10 thoughts on “My thoughts on how research funding is attributed in Canada to Computer Science”

  1. Regarding point 4: Different people think in different ways. Some people prefer making concrete long-term plans, even if the plans keep changing all the time. For others, the absurd mix and match of ideas is the real plan. Some people in the latter group eventually learn how to write convincing fake plans, but it can be a harder task than the actual research.

    1. It is definitively harder to write a proposal than to write a simple research paper. I don’t know if testing people on their ability to write proposals is the right thing to do. Yet this is the rule of the game and not just in science.
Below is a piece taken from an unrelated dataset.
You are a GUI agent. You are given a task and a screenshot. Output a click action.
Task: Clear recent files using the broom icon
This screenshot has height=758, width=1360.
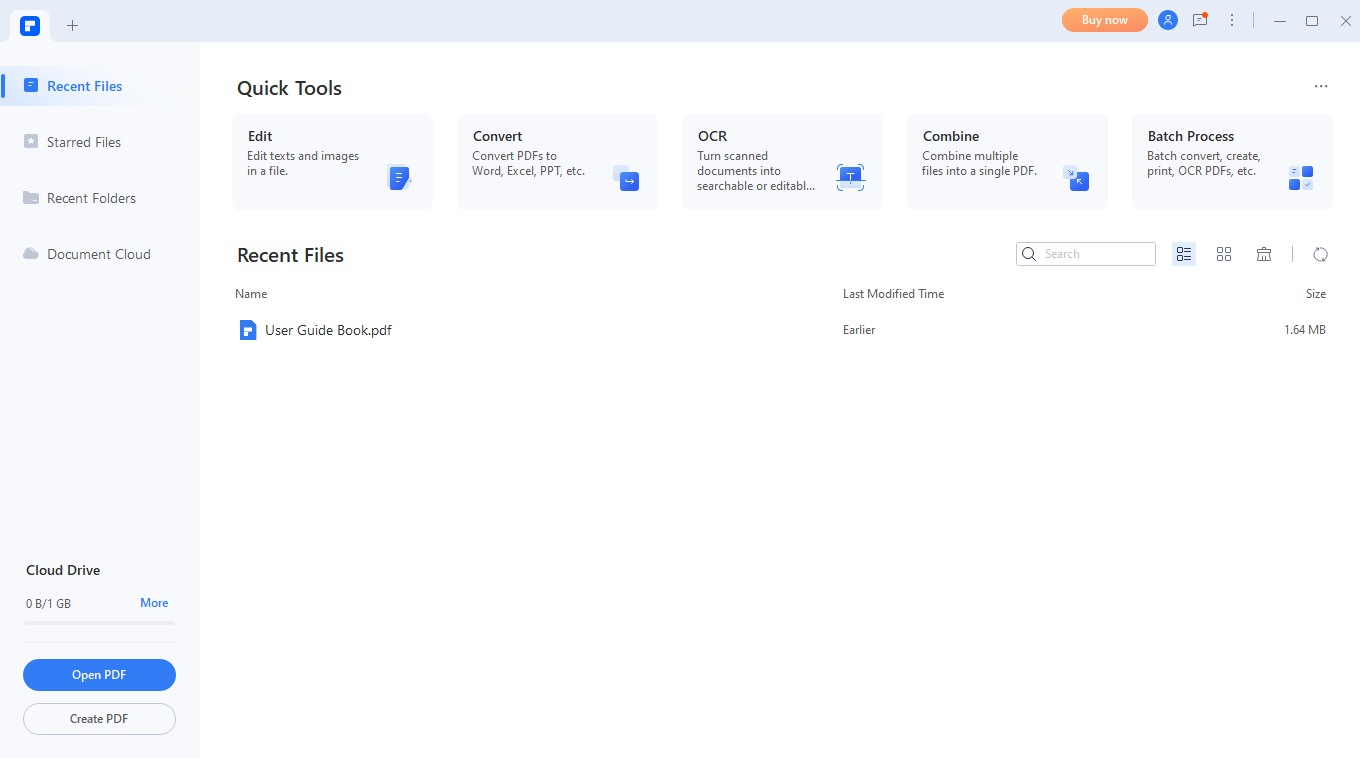[1264, 254]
Try to get funding from your bank without a business plan that is understandable…

  2. This sounds a lot like the Cravath system–the “up or out” system where young lawyers start at a law firm and either keep getting promoted until they either “make partner”, or are washed out.

    In its way it’s merciful to the less-than-capable junior faculty members where they are told, “OK, sorry, you’re not a good enough fit for academia, go find something else”. Rather than grad students/postdocs being strung along in the field forever, increasing competition for low-level/entry academic jobs.

    1. It is an interesting paper, but I don’t agree with the model. There may be stagnation, but I doubt it is because of the pursuit of citations.

      There is a lot of junk research, and I am sure that this has much to do with the stagnation if stagnation there is, but I am quite certain we would not cure the problem if we stopped counting citations.

      Note that you barely hear talk of citations during NSERC reviews, in part because it is policy to avoid simple metrics, but also, I think, because people do not take them seriously.

      1. Do you think it is possible to measure, or at least roughly estimate, research stagnation? Do you think the Comp Sci committee should have a lever to adjust the funding budget in lean and fruitful periods? Do any of the NSERC committees perform periodic comparative analysis of other programs?

  3. Do Canadian universities do more to assist professors with funding graduate students and post docs compared to universities in the US? The funding amounts you mentioned seem to be 10 times smaller than the typical NSF grant.

    1. It is undeniable that NSF has large grants given out to relatively few professors while the Canadian model is more grants given out to more (relatively speaking) professors.

      It is difficult to compare the systems beyond this point, however. For example, if a funding agency gives me 100k$, then these 100k$ are likely to go entirely to the students (or nearly so). That is, the school won’t take a chunk out of it for its own purposes, as is common in the US. In Canada, the school does get money as a proportion of the grants the professors receive, but it is given out through a separate process invisible to the professor. Also, the money cannot be used to pay the professor’s salary (typically) in Canada.

      Furthermore, what makes the comparison difficult is that the US has a far more elitist system in general. In the US, you have these tiny elite universities getting much funding… and lots of large and relatively poorer universities. Canadian universities are far more uniform. There are, obviously, better off schools… but the differences are not so drastic.

      So do you compare Canadian universities with the much smaller elite American universities, or do you compare Canadian universities against large and relatively poorer schools?